Thanks, will try that tonight! Regarding the security, should I put it on what it previously was - Mixed WPA-PSK+WPA2-PSK?

Also, I chose channel 5 because there are no other routers close by using 5. There is a 6 close by (as can be seen in my Xirrus screenshot). Should I still proceed to change the channel to 6? 

Thanks for all the help Etaf! I really appreciate it!


----------



## etaf

*Re: Wireless Problems - Netgear N150 ADSL2 Router*

Ch 6 it may make a difference 

the channels overlap each other - 
But 1 6 and 11 do not overlap 

5 overlaps 1 and 6 
see diagram below 

put back the same security WPA and WPA2 are good -


----------



## Rusty13

*Re: Wireless Problems - Netgear N150 ADSL2 Router*

Etaf, I did what you said last night & it actually was MUCH better! I couldnt believe the difference! Thank you so much! I'm going to continue observing until the weekend, just in case last night was a one off non-busy time, but it definitely made a difference! 
Thank you!!


----------



## Rusty13

*Re: Wireless Problems - Netgear N150 ADSL2 Router*

Seems fine now !! Thank you so much to all those that helped... Especially Etaf! I'm glad that it turned out to be a simple solution rather than me getting a new router.


----------



## etaf

excellent - :4-cheers: thanks for letting us know


----------



## Rusty13

Hi All,

Sorry to resurrect this thread, but it turns out that the problem has re-appeared recently. My wireless speeds have dropped drastically & I have had to use the cable. I have attached a Xirrus screenshot. Any help would be appreciated. 

Thanks


----------



## etaf

go through the same process of powercycle - remove the security and connect then add the security back on 
also it may be worth changing to wireless channel 1 in the router settings


----------



## Rusty13

Thanks for replying Etaf! I will try that when I get home this evening. Would 1 be the best channel, given the other connections in the neighbourhood? Just wanted to clarify as I don't really understand that "overlapping chart."  
Cheers


----------



## etaf

you can choose any channel you like - or even set to auto and then the unit will decide on the channel - but if there are a lot of channels appear the unit will try and switch channels and can then disconnect 

from the chart if you where on channel 3 - you can see it overlaps with channels 1,2,4,5,6 
so if there are a lot of strong signals on those channels - then you are better off moving to 
7,8,9,10 or 11

in a high volume area it can be difficult to choose the correct channel - and if the other routers are on auto- they will change channels anyway


----------



## Rusty13

In that case would you advise me to put it on auto? The last time this occured switching to channel 6 is what fixed it so the problem was specifically down to the channel. Could this problem be permanently solved by getting a new/better router? 
Thanks


----------



## etaf

> Could this problem be permanently solved by getting a new/better router?
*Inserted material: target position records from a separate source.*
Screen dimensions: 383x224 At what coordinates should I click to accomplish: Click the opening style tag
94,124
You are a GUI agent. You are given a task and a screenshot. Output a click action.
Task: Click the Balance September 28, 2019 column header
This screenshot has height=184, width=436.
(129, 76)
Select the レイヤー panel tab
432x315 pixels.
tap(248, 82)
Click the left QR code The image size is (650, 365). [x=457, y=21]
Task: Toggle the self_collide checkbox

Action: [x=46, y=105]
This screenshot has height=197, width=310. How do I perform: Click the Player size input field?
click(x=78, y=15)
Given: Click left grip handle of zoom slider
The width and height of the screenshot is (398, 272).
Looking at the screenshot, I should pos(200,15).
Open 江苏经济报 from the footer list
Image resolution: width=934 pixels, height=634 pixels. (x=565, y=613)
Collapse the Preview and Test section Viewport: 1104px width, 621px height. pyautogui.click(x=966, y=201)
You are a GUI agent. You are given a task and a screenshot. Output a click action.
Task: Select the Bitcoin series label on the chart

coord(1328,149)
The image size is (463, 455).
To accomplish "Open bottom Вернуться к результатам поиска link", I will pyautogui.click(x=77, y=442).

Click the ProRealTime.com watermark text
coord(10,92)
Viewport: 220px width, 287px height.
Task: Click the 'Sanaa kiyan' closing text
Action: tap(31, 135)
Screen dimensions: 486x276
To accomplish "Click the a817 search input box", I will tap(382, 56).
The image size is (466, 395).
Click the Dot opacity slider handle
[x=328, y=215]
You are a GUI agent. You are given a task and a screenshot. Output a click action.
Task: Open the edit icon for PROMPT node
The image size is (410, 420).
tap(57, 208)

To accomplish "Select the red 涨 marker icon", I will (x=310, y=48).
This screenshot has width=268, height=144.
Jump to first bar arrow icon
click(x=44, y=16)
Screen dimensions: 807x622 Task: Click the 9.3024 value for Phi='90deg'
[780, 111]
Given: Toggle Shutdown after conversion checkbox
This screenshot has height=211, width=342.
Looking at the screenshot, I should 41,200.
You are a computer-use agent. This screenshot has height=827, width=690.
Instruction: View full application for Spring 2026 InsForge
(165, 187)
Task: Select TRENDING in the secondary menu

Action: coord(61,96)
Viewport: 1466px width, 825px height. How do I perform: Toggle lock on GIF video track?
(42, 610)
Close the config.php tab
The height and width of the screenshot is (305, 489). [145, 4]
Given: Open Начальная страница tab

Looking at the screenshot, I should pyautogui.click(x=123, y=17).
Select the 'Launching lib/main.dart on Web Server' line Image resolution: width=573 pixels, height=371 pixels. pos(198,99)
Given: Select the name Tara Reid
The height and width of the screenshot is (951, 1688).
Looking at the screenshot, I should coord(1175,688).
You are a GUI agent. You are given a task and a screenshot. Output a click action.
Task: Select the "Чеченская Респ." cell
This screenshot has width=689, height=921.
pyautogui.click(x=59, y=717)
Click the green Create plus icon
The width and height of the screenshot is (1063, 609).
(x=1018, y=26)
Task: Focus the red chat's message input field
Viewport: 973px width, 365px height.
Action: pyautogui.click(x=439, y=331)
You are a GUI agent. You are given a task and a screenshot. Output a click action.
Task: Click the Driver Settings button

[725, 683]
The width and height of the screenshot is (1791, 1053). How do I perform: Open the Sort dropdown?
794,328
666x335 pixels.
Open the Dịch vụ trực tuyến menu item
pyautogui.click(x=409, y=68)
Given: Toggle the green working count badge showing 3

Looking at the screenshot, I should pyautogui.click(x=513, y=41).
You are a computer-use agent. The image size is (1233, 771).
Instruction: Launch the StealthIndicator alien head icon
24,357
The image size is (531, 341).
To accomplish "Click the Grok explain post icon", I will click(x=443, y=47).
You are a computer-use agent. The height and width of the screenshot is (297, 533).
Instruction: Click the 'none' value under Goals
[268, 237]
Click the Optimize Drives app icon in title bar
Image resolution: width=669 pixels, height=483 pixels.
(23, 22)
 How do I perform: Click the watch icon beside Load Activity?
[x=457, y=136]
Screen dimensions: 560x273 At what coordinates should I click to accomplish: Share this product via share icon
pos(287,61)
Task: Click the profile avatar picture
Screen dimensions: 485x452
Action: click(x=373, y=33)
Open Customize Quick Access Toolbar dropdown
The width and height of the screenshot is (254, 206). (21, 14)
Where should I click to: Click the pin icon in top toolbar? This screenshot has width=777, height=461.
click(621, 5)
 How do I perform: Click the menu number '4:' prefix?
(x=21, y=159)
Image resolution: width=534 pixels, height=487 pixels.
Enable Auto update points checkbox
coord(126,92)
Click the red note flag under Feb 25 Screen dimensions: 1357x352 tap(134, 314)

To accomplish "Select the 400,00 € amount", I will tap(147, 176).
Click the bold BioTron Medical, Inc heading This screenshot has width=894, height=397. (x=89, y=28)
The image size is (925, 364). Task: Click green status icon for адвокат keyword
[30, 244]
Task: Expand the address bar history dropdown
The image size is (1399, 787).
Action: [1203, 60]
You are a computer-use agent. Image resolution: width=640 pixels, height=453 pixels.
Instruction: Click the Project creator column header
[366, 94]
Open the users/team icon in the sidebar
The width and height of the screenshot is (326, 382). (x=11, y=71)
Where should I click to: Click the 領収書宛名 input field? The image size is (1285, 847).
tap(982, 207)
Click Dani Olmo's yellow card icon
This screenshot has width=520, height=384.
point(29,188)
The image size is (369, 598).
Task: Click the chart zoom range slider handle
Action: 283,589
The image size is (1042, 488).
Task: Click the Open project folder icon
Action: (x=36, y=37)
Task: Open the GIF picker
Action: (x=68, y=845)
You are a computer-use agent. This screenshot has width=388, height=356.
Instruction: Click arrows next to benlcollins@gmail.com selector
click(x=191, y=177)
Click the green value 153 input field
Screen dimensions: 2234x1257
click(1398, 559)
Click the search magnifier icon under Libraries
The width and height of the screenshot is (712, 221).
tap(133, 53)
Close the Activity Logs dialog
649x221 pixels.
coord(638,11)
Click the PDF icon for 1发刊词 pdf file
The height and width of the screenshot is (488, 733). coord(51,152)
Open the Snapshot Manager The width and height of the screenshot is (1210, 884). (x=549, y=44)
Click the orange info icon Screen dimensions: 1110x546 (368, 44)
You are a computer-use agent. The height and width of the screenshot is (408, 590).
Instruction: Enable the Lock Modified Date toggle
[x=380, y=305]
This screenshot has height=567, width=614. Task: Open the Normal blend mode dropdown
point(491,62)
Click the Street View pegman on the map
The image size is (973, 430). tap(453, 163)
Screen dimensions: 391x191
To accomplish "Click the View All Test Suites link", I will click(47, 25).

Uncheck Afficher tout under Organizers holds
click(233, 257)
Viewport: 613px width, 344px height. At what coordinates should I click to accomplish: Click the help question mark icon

 not really other than using a router which has the 5GHZ range - but all your devices would need to work with that 

i would experiment with different channels , as you say changing to 6 helped last time



> In that case would you advise me to put it on auto?


 you could try that - the only issues i have seen are in a very busy wireless environment - the router can keep changing channels and you get the occasional disconnect 


> The last time this occured switching to channel 6 is what fixed it so the problem was specifically down to the channel.


 due to the number of wireless networks on the channel - you were on 11 and you had quite a few on channel 11 at that time - looking at the old xirrus screen shot
now you have 6 and 9 nearby - so 1 will probably fix again 

see how you get on


----------



## Rusty13

Got it! Thanks Etaf! I'll report back later this evening...


----------